Latitude and Luke Wright (see former post) are somehow synonymous in my mind. I have never attended such a large gathering of almost exclusively white, middle class folk; this dominant whiteness was the constant butt of jokes in the poetry tent and was, frankly, embarrassing.
The whole event, like Glastonbury, Reading etc. etc, was organised by 'Festival Republic', a richly ironic misnoma if ever there were one. Festival Republic is responsible for the overall 'security' and running of the event. This amounts to a shockingly large number of newly appointed goons running round with walkie-talkie devices and wearing combat uniforms. However, their powers to 'stop and search' seem to be outside the remit of any normal legislation.
As a ticket-holder you have contracted in to the conditions of the festival, which include incidental 'stop and search', long-winded, random searches and removal of all matter that does not comply with festival rules, i.e. everything consumable including bottled water. All has to be bought and consumed on site, it seems. This kind of draconian measure was in evidence everywhere as you queued for twenty minutes to enter the arenas with megaphone-wielding attendants telling you to keep to the right or the left or wherever the hell they wanted you. It struck me and a bunch of lads on one occasion that this whole 'performance' compared strongly with the situation in which folk queued for the showers at Belsen. We had built up a bit of a busk on the topic by the time we were level with the FR guards (did they have ranks or am I imagining it?) and I was plucked out of the crowd for a random search by a female of the species asking: 'Step this way, sir, if you don't mind,' as she tugged at a stray strap on my bag and pulled me across the 4 or 5 deep crowd.

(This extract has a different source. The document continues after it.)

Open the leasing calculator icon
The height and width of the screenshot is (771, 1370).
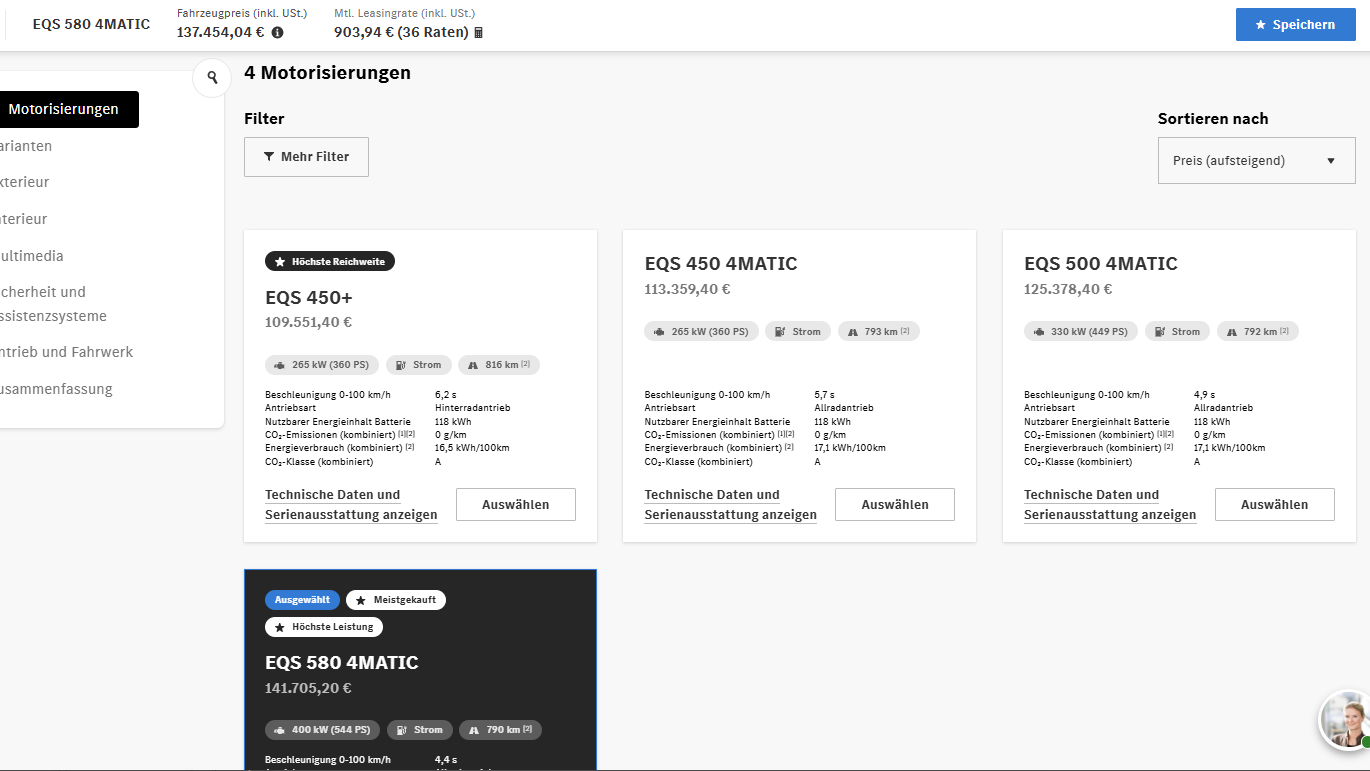pyautogui.click(x=477, y=31)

I protested. 'Let go of me. Take your hands off'
'I am not touching you, sir. I am touching your bag.'
By now this 'sir' was being spat through gritted teeth and, indeed, it punctuated all subsequent exchanges between me, the other security guard at a table who searched my bag and yet another kind of plain clothes variety who stepped in from nowhere to see what all the fuss was about. The refrain from all members of the team was along the lines of how they could have me ejected from the festival at any point. Was this what I wanted? they asked. They coaxed me towards the correct response after several failed attempts. I had to say 'please, I would like to stay at the festival' in order to meet with their approval. This too was said through gritted teeth on my part. I felt like saying: 'stuff you and your ****ing festival'.
This kind of interaction is worthy of some analysis. It left me reeling with contempt for the organisers, resentment that I should be treated in this way having paid a whacking £160 to be there in the first place, a profound sense of the collaborator's humiliation and hatred for the whole facade of moneyed promenading, everywhere evident.
By the time I got to see the Grace Jones Show, (queen of burlesque?), I had calmed down a bit. I thought she was astonishingly good actually but was amazed that she was cut off during her volumes-speaking personal response to what was, after all, a very muted appeal for an encore. This was something to do with a ‘curfew’?! However it typified the heavy-handed, anti-festival kind of organisation that seemed to be in place generally to manage the event. The audience were baying consumers, and I was among them: but I suppose this kind of multiple choice programme urges a sort of Edinburgh-style culture consumption: the need to rush to the next event on another stage or in another marquee.